Al terminar las lecciones de la mañana, todos los alumnos salieron de clase para ir a jugar un poco al jardín. Y después fueron a lavarse antes de comer.
Elizabeth corrió a la clase para averiguar si su chelín ya había desaparecido. Abrió el pupitre. No, el chelín aún estaba allí. Se sintió satisfecha. Quizá Rosemary estuviera equivocada.

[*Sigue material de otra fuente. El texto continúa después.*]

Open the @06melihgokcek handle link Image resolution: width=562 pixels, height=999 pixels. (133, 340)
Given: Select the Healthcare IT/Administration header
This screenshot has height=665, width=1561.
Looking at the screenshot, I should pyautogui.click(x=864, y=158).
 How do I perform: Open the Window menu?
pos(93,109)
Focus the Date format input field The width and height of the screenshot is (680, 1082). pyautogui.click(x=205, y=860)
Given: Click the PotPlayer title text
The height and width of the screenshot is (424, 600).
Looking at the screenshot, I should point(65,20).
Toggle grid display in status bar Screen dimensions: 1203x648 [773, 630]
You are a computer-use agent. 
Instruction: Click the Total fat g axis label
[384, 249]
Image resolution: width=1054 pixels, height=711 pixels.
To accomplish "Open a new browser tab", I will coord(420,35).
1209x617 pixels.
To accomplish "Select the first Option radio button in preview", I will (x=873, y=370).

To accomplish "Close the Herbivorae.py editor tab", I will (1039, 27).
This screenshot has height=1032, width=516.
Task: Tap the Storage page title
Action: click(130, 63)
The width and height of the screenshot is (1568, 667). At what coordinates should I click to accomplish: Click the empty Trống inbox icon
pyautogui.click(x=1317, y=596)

Todavía seguía en el mismo sitio cuando comenzaron las clases de la tarde. Rosemary miró a Elizabeth y ésta inclinó la cabeza, comunicándole que la moneda aún estaba en el pupitre. ¿Y si el ladrón no la cogía? Elizabeth tendría que idear otra trampa.
Después del té, el chelín seguía en el mismo lugar. Rosemary se aproximó a Elizabeth.
—No dejes más allí tu chelín. No quiero que te lo quiten. Tal vez no vuelvas a verlo nunca más. Sería espantoso que perdieras un chelín.
—Lo dejaré hasta mañana —decidió Elizabeth—, y ya veremos.
Por la mañana, antes de entrar en clase, la niña penetró furtivamente en el aula. Abrió el pupitre y fue palpando en busca del chelín. Ya no estaba allí. Abrió por completo el pupitre y lo comprobó.
El chelín había desaparecido. Aunque lo había esperado, Elizabeth se sintió de repente profundamente trastornada. De modo que había un ladrón en la clase, un malvado, un terrible ladrón. ¿Quién era? Bien, aguardaría hasta ver el chelín marcado… ¡y entonces lo sabría!